INSTRUCTION
Copy out every line of the material below without changing a single character.

ENTRIES

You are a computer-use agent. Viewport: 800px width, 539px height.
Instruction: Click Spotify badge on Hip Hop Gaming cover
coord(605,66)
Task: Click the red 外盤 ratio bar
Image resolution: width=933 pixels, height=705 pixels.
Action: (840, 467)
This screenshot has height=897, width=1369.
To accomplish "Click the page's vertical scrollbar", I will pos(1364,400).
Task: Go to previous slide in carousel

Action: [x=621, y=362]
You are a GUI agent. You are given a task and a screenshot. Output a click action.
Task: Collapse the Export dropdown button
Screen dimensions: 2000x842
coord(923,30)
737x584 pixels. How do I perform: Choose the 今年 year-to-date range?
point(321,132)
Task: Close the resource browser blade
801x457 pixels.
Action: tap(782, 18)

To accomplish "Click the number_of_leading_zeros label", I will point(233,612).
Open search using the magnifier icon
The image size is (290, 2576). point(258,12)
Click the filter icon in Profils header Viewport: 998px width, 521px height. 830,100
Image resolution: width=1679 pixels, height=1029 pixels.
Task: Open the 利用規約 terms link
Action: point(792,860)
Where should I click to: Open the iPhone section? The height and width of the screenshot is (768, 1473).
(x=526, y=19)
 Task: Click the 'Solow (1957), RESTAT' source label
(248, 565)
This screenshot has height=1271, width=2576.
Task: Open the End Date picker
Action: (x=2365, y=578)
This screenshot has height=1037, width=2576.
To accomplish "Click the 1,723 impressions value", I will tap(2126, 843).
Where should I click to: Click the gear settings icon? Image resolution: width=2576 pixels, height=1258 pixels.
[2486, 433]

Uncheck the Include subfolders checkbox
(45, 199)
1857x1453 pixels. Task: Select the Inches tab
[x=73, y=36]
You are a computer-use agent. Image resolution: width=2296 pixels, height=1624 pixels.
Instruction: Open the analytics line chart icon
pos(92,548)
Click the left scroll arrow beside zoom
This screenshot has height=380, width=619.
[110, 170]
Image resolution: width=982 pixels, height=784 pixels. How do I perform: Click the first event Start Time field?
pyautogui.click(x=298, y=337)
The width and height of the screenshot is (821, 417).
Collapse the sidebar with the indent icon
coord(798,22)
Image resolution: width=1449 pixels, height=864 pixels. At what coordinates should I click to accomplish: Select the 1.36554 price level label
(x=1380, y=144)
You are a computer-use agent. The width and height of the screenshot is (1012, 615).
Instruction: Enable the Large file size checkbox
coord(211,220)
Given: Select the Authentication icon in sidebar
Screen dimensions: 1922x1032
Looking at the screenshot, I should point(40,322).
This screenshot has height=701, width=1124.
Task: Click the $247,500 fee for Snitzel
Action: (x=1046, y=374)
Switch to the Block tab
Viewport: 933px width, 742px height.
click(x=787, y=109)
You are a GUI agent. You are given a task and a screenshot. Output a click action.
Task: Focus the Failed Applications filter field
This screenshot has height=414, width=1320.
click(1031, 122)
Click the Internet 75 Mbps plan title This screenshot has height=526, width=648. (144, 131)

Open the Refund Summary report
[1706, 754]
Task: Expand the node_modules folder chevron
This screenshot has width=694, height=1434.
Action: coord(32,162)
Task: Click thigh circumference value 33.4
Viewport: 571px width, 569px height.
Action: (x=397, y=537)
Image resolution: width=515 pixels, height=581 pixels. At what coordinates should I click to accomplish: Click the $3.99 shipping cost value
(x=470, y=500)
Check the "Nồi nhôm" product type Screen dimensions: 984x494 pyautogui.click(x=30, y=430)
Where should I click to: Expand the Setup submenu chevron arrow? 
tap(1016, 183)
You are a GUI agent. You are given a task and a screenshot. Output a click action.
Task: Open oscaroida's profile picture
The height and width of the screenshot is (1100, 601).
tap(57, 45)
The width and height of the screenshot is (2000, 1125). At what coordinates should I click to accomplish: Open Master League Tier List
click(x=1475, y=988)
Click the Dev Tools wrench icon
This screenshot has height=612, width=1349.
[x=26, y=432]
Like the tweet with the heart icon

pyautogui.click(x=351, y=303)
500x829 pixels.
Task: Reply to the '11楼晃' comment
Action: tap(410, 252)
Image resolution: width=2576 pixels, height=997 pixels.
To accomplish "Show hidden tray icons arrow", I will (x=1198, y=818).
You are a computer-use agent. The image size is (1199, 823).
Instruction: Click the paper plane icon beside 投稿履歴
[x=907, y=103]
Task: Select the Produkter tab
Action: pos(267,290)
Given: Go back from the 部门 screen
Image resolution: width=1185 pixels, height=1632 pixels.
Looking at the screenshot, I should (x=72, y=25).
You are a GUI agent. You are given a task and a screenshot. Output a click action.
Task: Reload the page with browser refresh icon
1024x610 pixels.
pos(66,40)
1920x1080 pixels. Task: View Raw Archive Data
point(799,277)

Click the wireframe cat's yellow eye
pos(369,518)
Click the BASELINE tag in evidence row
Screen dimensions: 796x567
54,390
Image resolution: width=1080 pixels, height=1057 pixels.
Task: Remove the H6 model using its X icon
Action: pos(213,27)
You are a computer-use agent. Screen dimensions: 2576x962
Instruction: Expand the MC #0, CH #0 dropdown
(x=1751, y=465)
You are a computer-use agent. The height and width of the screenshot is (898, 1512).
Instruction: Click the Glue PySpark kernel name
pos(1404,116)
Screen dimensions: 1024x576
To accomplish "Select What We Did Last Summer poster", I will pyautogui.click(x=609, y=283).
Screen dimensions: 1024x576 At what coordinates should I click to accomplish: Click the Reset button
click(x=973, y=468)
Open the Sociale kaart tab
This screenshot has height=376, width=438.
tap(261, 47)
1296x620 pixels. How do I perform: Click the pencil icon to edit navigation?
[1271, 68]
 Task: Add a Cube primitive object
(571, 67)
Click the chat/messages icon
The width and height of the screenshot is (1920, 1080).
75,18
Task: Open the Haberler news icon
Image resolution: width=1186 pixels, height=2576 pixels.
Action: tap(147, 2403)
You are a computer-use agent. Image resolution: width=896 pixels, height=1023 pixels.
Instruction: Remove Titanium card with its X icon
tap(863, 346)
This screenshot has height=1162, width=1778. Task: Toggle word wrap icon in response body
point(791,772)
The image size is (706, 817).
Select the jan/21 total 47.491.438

EXERCISE ANSWER
You are a computer-use agent. Viewport: 800px width, 539px height.
Instruction: Click Spotify badge on Hip Hop Gaming cover
coord(605,66)
Task: Click the red 外盤 ratio bar
Image resolution: width=933 pixels, height=705 pixels.
Action: (840, 467)
This screenshot has height=897, width=1369.
To accomplish "Click the page's vertical scrollbar", I will pos(1364,400).
Task: Go to previous slide in carousel

Action: [x=621, y=362]
You are a GUI agent. You are given a task and a screenshot. Output a click action.
Task: Collapse the Export dropdown button
Screen dimensions: 2000x842
coord(923,30)
737x584 pixels. How do I perform: Choose the 今年 year-to-date range?
point(321,132)
Task: Close the resource browser blade
801x457 pixels.
Action: tap(782, 18)

To accomplish "Click the number_of_leading_zeros label", I will point(233,612).
Open search using the magnifier icon
The image size is (290, 2576). point(258,12)
Click the filter icon in Profils header Viewport: 998px width, 521px height. 830,100
Image resolution: width=1679 pixels, height=1029 pixels.
Task: Open the 利用規約 terms link
Action: point(792,860)
Where should I click to: Open the iPhone section? The height and width of the screenshot is (768, 1473).
(x=526, y=19)
 Task: Click the 'Solow (1957), RESTAT' source label
(248, 565)
This screenshot has height=1271, width=2576.
Task: Open the End Date picker
Action: (x=2365, y=578)
This screenshot has height=1037, width=2576.
To accomplish "Click the 1,723 impressions value", I will tap(2126, 843).
Where should I click to: Click the gear settings icon? Image resolution: width=2576 pixels, height=1258 pixels.
[2486, 433]

Uncheck the Include subfolders checkbox
(45, 199)
1857x1453 pixels. Task: Select the Inches tab
[x=73, y=36]
You are a computer-use agent. Image resolution: width=2296 pixels, height=1624 pixels.
Instruction: Open the analytics line chart icon
pos(92,548)
Click the left scroll arrow beside zoom
This screenshot has height=380, width=619.
[110, 170]
Image resolution: width=982 pixels, height=784 pixels. How do I perform: Click the first event Start Time field?
pyautogui.click(x=298, y=337)
The width and height of the screenshot is (821, 417).
Collapse the sidebar with the indent icon
coord(798,22)
Image resolution: width=1449 pixels, height=864 pixels. At what coordinates should I click to accomplish: Select the 1.36554 price level label
(x=1380, y=144)
You are a computer-use agent. The width and height of the screenshot is (1012, 615).
Instruction: Enable the Large file size checkbox
coord(211,220)
Given: Select the Authentication icon in sidebar
Screen dimensions: 1922x1032
Looking at the screenshot, I should point(40,322).
This screenshot has height=701, width=1124.
Task: Click the $247,500 fee for Snitzel
Action: (x=1046, y=374)
Switch to the Block tab
Viewport: 933px width, 742px height.
click(x=787, y=109)
You are a GUI agent. You are given a task and a screenshot. Output a click action.
Task: Focus the Failed Applications filter field
This screenshot has height=414, width=1320.
click(1031, 122)
Click the Internet 75 Mbps plan title This screenshot has height=526, width=648. (144, 131)

Open the Refund Summary report
[1706, 754]
Task: Expand the node_modules folder chevron
This screenshot has width=694, height=1434.
Action: coord(32,162)
Task: Click thigh circumference value 33.4
Viewport: 571px width, 569px height.
Action: (x=397, y=537)
Image resolution: width=515 pixels, height=581 pixels. At what coordinates should I click to accomplish: Click the $3.99 shipping cost value
(x=470, y=500)
Check the "Nồi nhôm" product type Screen dimensions: 984x494 pyautogui.click(x=30, y=430)
Where should I click to: Expand the Setup submenu chevron arrow? 
tap(1016, 183)
You are a GUI agent. You are given a task and a screenshot. Output a click action.
Task: Open oscaroida's profile picture
The height and width of the screenshot is (1100, 601).
tap(57, 45)
The width and height of the screenshot is (2000, 1125). At what coordinates should I click to accomplish: Open Master League Tier List
click(x=1475, y=988)
Click the Dev Tools wrench icon
This screenshot has height=612, width=1349.
[x=26, y=432]
Like the tweet with the heart icon

pyautogui.click(x=351, y=303)
500x829 pixels.
Task: Reply to the '11楼晃' comment
Action: tap(410, 252)
Image resolution: width=2576 pixels, height=997 pixels.
To accomplish "Show hidden tray icons arrow", I will (x=1198, y=818).
You are a computer-use agent. The image size is (1199, 823).
Instruction: Click the paper plane icon beside 投稿履歴
[x=907, y=103]
Task: Select the Produkter tab
Action: pos(267,290)
Given: Go back from the 部门 screen
Image resolution: width=1185 pixels, height=1632 pixels.
Looking at the screenshot, I should (x=72, y=25).
You are a GUI agent. You are given a task and a screenshot. Output a click action.
Task: Reload the page with browser refresh icon
1024x610 pixels.
pos(66,40)
1920x1080 pixels. Task: View Raw Archive Data
point(799,277)

Click the wireframe cat's yellow eye
pos(369,518)
Click the BASELINE tag in evidence row
Screen dimensions: 796x567
54,390
Image resolution: width=1080 pixels, height=1057 pixels.
Task: Remove the H6 model using its X icon
Action: pos(213,27)
You are a computer-use agent. Screen dimensions: 2576x962
Instruction: Expand the MC #0, CH #0 dropdown
(x=1751, y=465)
You are a computer-use agent. The height and width of the screenshot is (898, 1512).
Instruction: Click the Glue PySpark kernel name
pos(1404,116)
Screen dimensions: 1024x576
To accomplish "Select What We Did Last Summer poster", I will pyautogui.click(x=609, y=283).
Screen dimensions: 1024x576 At what coordinates should I click to accomplish: Click the Reset button
click(x=973, y=468)
Open the Sociale kaart tab
This screenshot has height=376, width=438.
tap(261, 47)
1296x620 pixels. How do I perform: Click the pencil icon to edit navigation?
[1271, 68]
 Task: Add a Cube primitive object
(571, 67)
Click the chat/messages icon
The width and height of the screenshot is (1920, 1080).
75,18
Task: Open the Haberler news icon
Image resolution: width=1186 pixels, height=2576 pixels.
Action: tap(147, 2403)
You are a computer-use agent. Image resolution: width=896 pixels, height=1023 pixels.
Instruction: Remove Titanium card with its X icon
tap(863, 346)
This screenshot has height=1162, width=1778. Task: Toggle word wrap icon in response body
point(791,772)
The image size is (706, 817).
Select the jan/21 total 47.491.438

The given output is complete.